Deputy Prime Minister of Swaziland
- In office 2006–2008
- Monarch: Mswati III
- Prime Minister: Themba Dlamini

Education minister
- In office 2003–2006
- Monarch: Mswati III
- Prime Minister: Themba Dlamini

Personal details
- Party: None

= Constance Simelane =

Eswatini politician (1942–2025)

Constance Simelane (14 October 1942 – 13 July 2025) was an Eswatini politician who rose to become the first female Deputy Prime Minister of the Kingdom of Swaziland. Appointed to the Senate in 2001, Simelane became Minister of Education in 2003. In October 2006 Simelane was appointed Deputy Prime Minister by King Mswati III, succeeding Albert Shabangu who had died a month earlier.

==Personal history==
Simelane was born to Funwako Simelane, a teacher from Swaziland and his wife Judith (née LaNkonyane).

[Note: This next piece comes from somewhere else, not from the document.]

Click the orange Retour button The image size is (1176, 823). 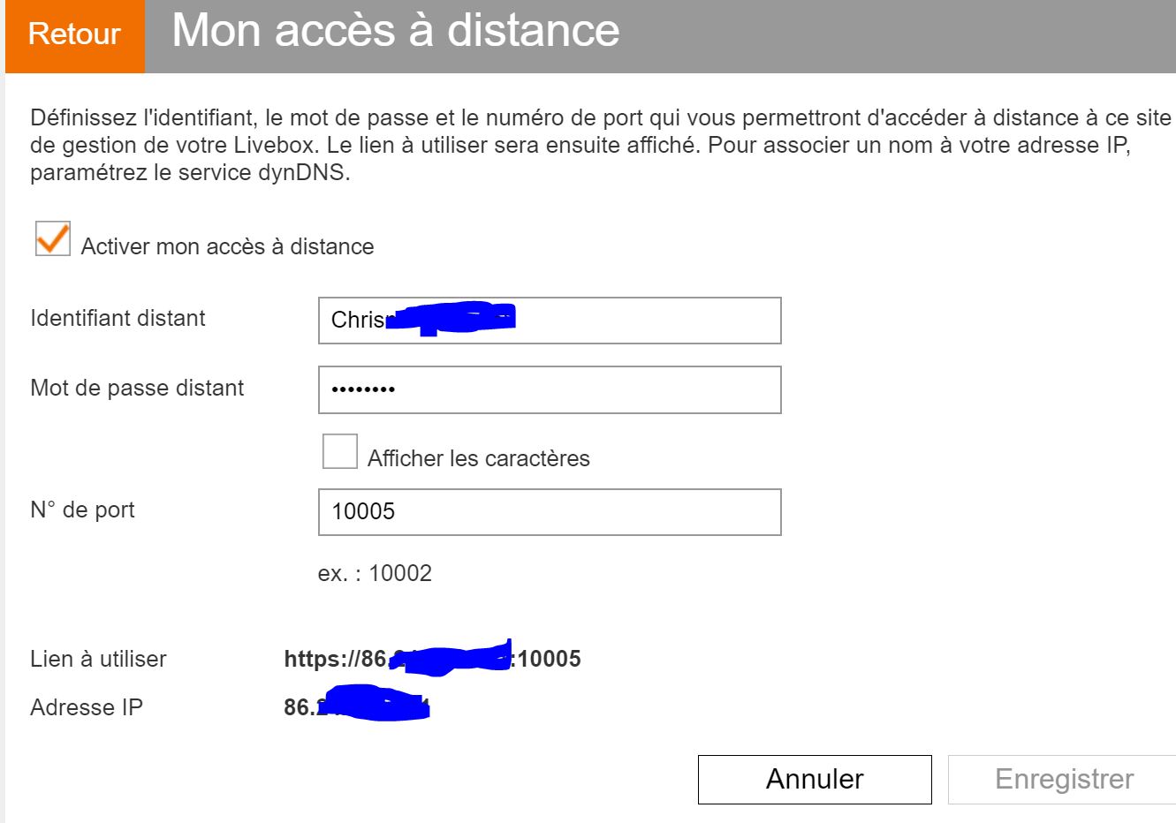coord(74,34)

Judith, who was born in Amsterdam, Mpumalanga in South Africa, met Funwako, who was originally from the KoNtshingila community of Shiselweni while he was teaching at Kington High School in Vryheid, South Africa. The two married in 1940, after Judith had finished high school. Simelane was the second eldest of six children. Her elder sister, Thandiwe Dlamini, was the longest serving executive director of the Red Cross in Swaziland. She has two other sisters, Nomcebo and Zandile and two brothers, Dumisa and Sifiso.

In 1958, under an order by King Sobhuza II of Swaziland, Simelane's father was recalled to Swaziland to work in the district capital. He taught at a number of high schools before becoming an ambassador for a number of countries, returning to Swaziland to act as a minister for finance. He died in 1980.

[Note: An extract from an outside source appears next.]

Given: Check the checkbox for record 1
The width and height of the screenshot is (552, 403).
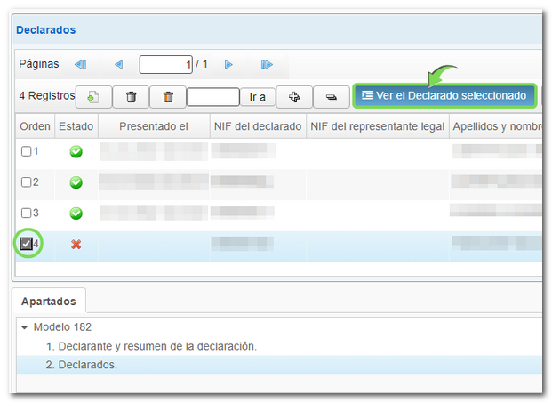Looking at the screenshot, I should [27, 151].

After leaving high school Simelane gained a scholarship from the African scholarship program of American Universities and became a student at Roosevelt University in Chicago where she studied for a degree is social sciences. From Chicago she undertook a Master of Business Administration from the University of Washington before studying advanced purchasing strategies in Austria.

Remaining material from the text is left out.